_Directions_: Where a line contains "Where should I", begin there and restate word for word every line to the end of the entries below, pictures excluded.

(Task data Opens)

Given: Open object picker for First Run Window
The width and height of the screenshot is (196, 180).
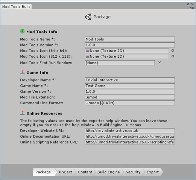Looking at the screenshot, I should coord(160,62).
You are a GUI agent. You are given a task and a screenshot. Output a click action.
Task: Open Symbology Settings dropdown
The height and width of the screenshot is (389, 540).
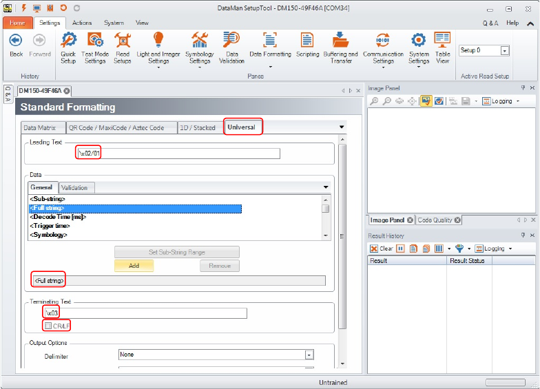pos(200,48)
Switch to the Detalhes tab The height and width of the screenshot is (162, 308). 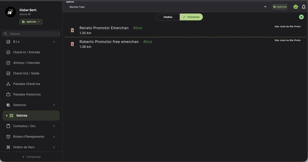coord(168,17)
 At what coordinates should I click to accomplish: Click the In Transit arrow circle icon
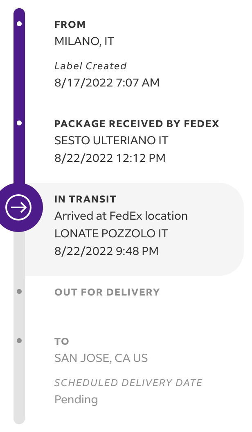point(18,207)
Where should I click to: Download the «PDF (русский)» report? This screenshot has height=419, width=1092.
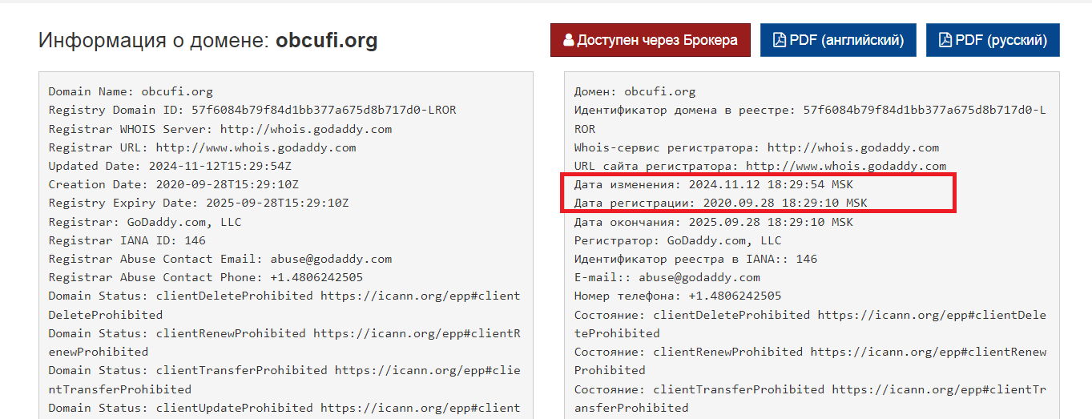(993, 40)
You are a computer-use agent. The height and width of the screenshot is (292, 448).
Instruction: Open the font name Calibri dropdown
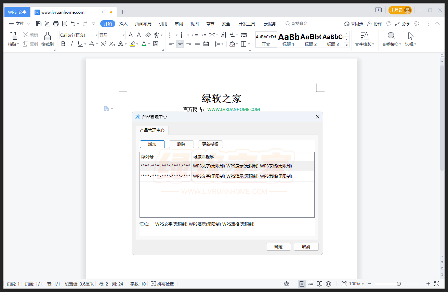point(96,35)
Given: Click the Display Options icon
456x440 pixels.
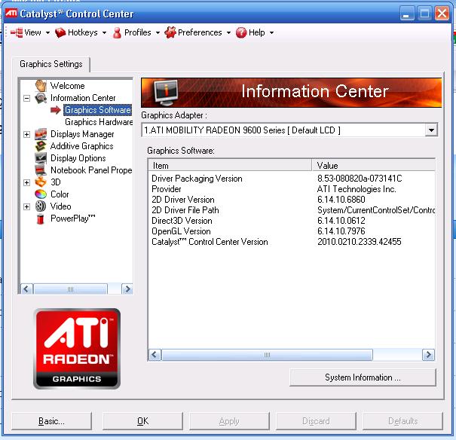Looking at the screenshot, I should [x=41, y=158].
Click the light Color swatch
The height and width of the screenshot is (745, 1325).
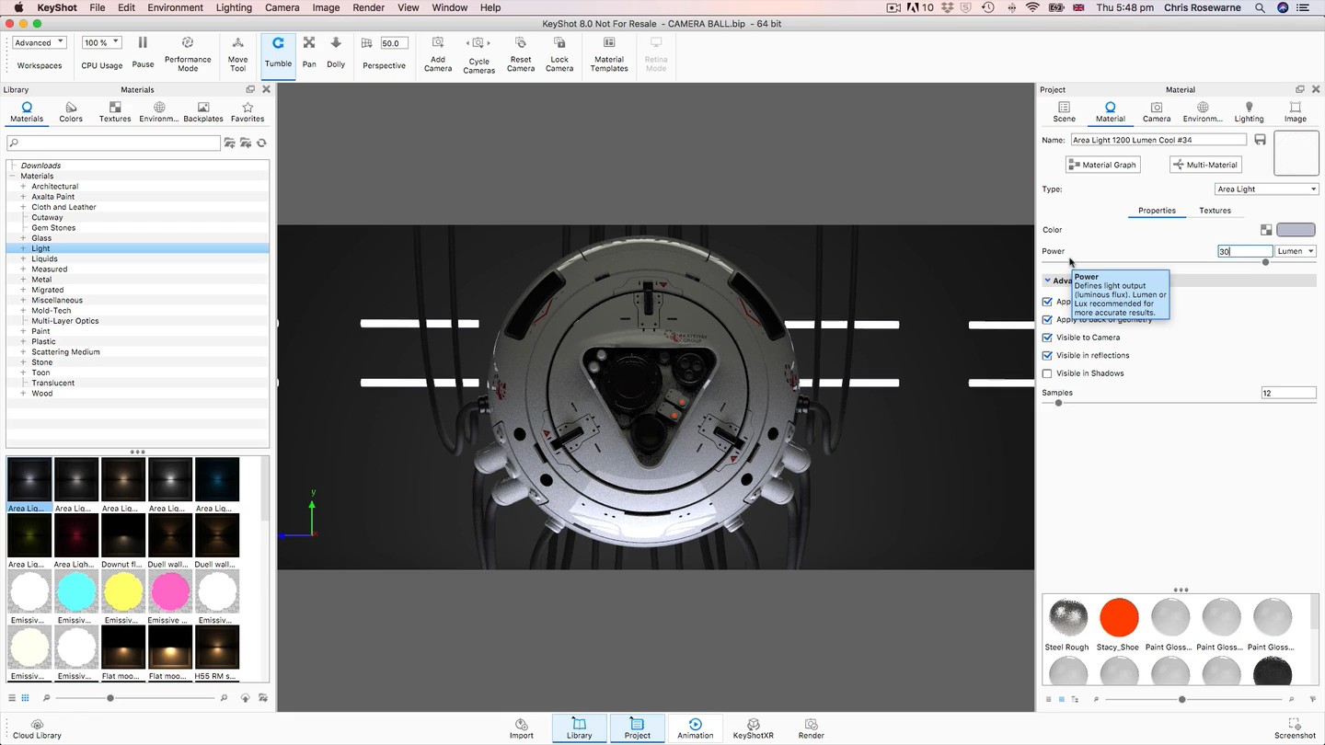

(Task data Closes)

_Answer to the exercise_:
Where should I click to: Download the «PDF (русский)» report? This screenshot has height=419, width=1092.
(993, 40)
You are a computer-use agent. The height and width of the screenshot is (292, 448).
Instruction: Open the font name Calibri dropdown
point(96,35)
Given: Click the Display Options icon
456x440 pixels.
Looking at the screenshot, I should [x=41, y=158].
Click the light Color swatch
The height and width of the screenshot is (745, 1325).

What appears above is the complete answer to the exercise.